At this Sanxi, who had been hiding
behind his mother, burrowed his head into her skirts, drawing the ample folds
about his shoulders.
“Come,
Sanxi,” said his mother, taking him by the shoulders. “here is your father,
your good father of whom we have talked so many times. Salute him.”
“Ah my
little monsieur,” exclaimed a great voice, “it is good to see you,” and Sanxi,
clinging like a kitten to his mother’s skirts, so that she had to disengage his
fingers one by one, felt himself hoisted into the air and then folded close to
a hard shoulder, smelt the reek of leather and horse-sweat, and then felt the
wiry beard rubbed joyously against his face.
“Mama!” he
cried. “Mama!”
“It is the
strangeness,” he heard his mother’s voice saying apologetically. “Do not hold
it against him. Consider, how sudden and how strange—for him, as for me.”
“TonnĂ©rre!” cried the great voice.
“He is hard to hold. But never mind. We shall be friends, in time.”

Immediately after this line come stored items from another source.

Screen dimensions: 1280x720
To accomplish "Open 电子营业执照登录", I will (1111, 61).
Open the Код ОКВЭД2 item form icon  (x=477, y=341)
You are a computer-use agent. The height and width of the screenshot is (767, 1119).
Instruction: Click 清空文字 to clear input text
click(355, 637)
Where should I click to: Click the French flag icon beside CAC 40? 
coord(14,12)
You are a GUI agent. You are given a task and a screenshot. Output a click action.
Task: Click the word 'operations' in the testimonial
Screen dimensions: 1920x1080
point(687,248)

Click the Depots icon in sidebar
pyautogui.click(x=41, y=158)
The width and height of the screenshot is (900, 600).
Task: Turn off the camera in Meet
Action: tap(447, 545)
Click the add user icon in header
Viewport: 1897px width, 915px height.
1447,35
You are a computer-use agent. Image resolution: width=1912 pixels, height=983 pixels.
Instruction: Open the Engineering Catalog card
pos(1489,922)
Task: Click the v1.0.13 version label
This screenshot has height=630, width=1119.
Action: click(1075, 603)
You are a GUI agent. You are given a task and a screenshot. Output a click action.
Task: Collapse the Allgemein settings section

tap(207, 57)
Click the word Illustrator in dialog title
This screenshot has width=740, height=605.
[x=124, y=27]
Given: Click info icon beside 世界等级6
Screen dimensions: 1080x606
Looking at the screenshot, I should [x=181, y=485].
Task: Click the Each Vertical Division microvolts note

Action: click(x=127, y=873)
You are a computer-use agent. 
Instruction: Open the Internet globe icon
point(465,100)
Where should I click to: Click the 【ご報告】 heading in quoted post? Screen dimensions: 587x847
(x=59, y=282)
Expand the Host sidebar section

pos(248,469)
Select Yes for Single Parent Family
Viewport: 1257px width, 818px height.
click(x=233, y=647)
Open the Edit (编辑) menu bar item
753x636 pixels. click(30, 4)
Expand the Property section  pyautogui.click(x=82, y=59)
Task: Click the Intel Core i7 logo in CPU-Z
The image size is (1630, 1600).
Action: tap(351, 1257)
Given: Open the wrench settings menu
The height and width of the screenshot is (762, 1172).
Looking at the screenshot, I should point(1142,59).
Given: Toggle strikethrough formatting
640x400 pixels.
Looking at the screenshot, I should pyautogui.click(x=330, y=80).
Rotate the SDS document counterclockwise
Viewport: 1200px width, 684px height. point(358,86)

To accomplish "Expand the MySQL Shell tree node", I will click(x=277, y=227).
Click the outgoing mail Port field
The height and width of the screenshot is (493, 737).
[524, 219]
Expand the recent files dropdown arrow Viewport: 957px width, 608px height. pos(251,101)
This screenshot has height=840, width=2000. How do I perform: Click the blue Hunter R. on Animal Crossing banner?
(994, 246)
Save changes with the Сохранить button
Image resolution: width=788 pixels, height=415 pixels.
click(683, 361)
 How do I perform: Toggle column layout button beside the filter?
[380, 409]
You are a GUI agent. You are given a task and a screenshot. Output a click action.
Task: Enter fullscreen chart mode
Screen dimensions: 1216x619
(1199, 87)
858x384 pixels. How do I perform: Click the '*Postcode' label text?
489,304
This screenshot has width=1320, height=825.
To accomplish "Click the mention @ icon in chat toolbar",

The operative word and feeling in
this passage is “strangeness.” Unlike the rest of the Guerre family, Sanxi is
wary of the swarthy stranger and keeps his head in the folds of his mother’s
skirts (a move that would be adorable if it wasn't so Oedipal). His wariness
presages his mother’s eventual revelation. What is particularly notable about
this passage, however, is that it conveys this sense of discomfiture from
Sanxi’s perspective without being discursive (i.e. it shows without telling
outright).
Throughout the story, there is a
privileging of the visual. The description of characters and their interactions
are rather superficial (in the sense that Lewis doesn’t really elect to
describe anything in other sensory modalities; for example, we as readers do
not know how the blood tastes in young Martin’s mouth as his father strikes
him, nor do we hear the sounds of Martin and Bertrande’s lovemaking—we simply
see Bertrande getting larger). Moreover, in the latter half of the story, Pansette
and Martin are likened and compared by criteria that is mostly physical: their
stature, features, and deformities are considered by the Bertrande and then the
jury in trying to establish identity. Thus, the reader is constantly
visualizing because visual cues are what Lewis offers most. In this passage,
however, there is no person and nothing to visualize—because Sanxi is
overwhelmed by the strangeness and has his head in Bertrande’s skirt, sight is
the only thing that he (and, therefore, we as readers) does not have. Pansette
exists only as a disembodied voice, a hard shoulder, an unfamiliar smell, and a
wiry beard. Here, Lewis tries to make the reader experience Sanxi’s
discomfiture; we depart from what was heretofore a silent film onto the stage
of a live performance, in which we “[smell] the reek of leather and
horse-sweat, and…[feel} the wiry beard rubbed joyously against [our] face[s].”